• [Assignment]:
Write out each entry below exactly. Do not include the images.

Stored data
----

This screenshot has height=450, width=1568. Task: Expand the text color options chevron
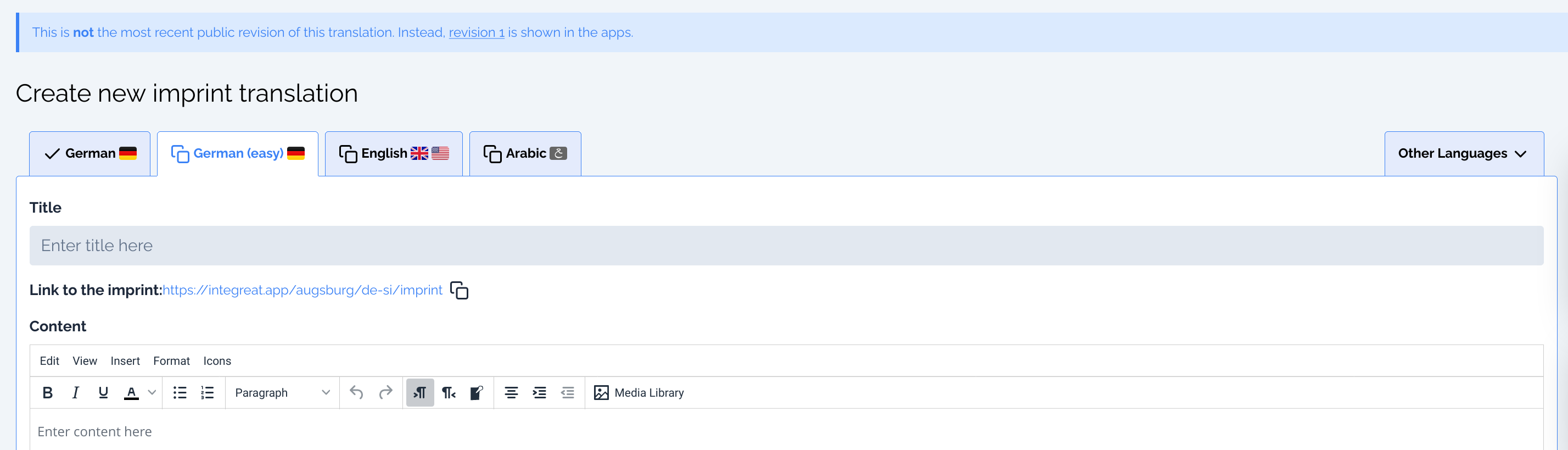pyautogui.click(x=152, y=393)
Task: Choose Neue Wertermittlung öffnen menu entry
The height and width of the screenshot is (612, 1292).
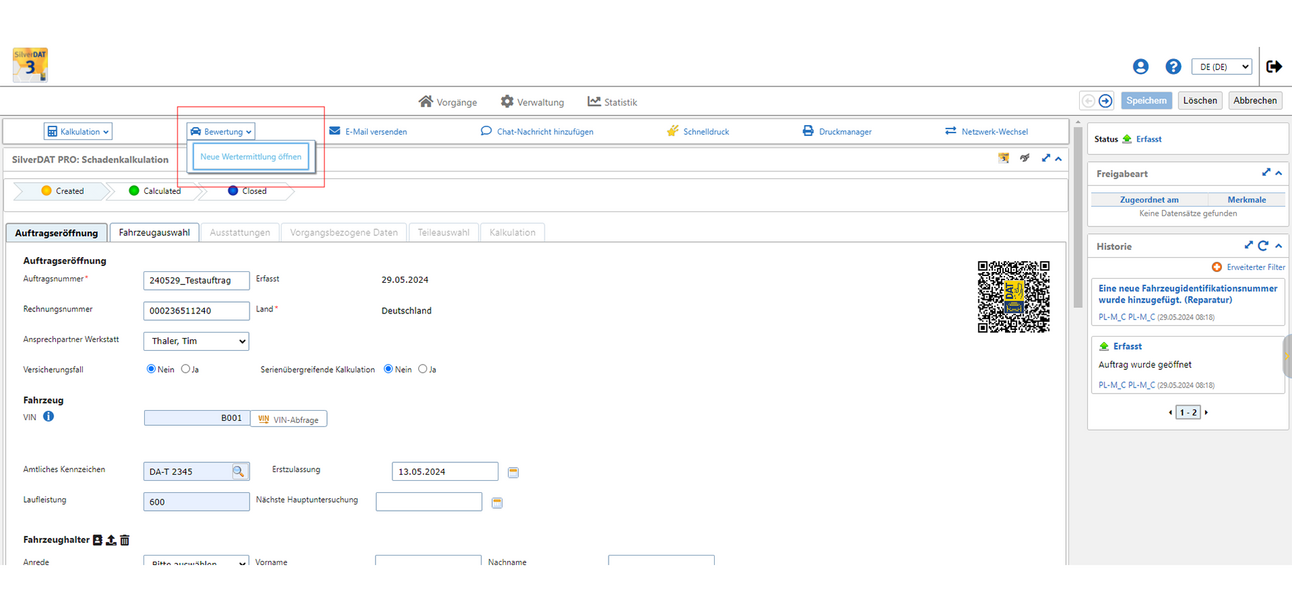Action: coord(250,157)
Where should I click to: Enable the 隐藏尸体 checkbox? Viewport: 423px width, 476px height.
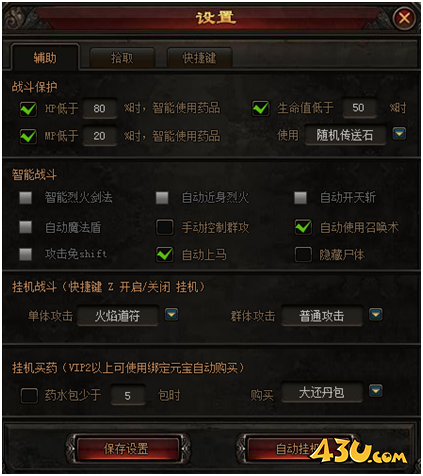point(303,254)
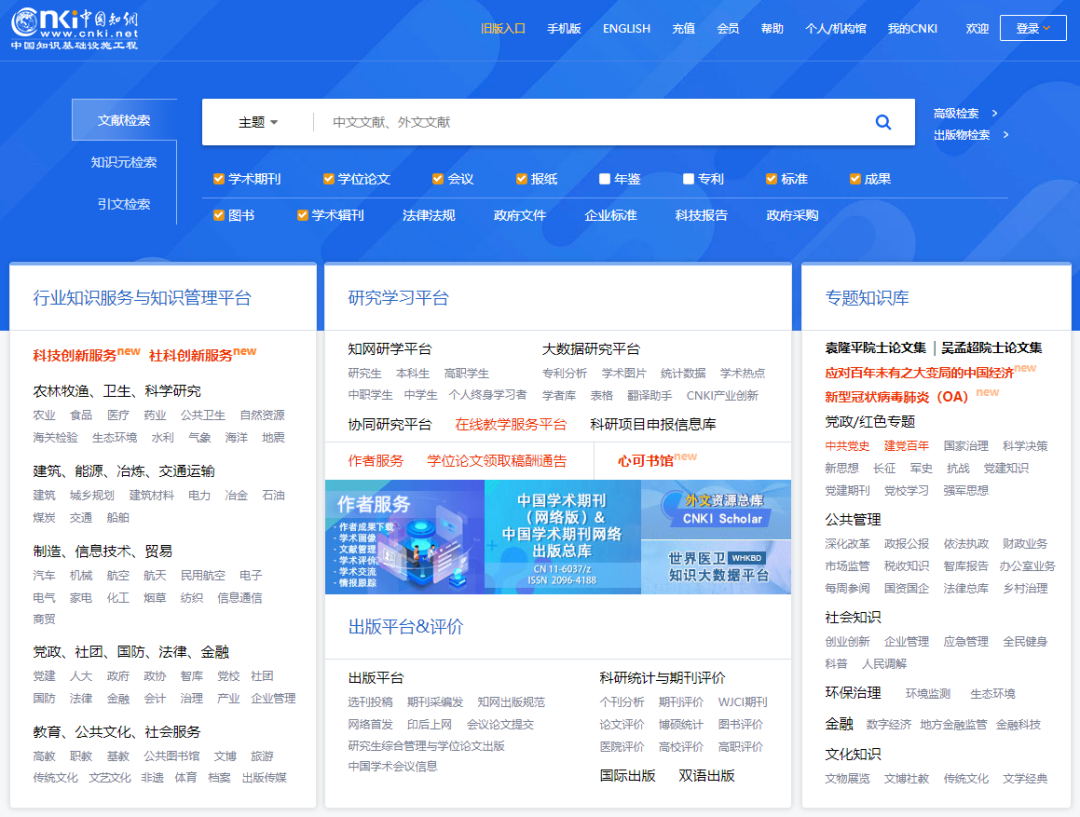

----

• [Expected output]:
This screenshot has height=450, width=1568. Task: Expand the text color options chevron
pyautogui.click(x=152, y=393)
Task: Choose Neue Wertermittlung öffnen menu entry
The height and width of the screenshot is (612, 1292).
Action: coord(250,157)
Where should I click to: Enable the 隐藏尸体 checkbox? Viewport: 423px width, 476px height.
point(303,254)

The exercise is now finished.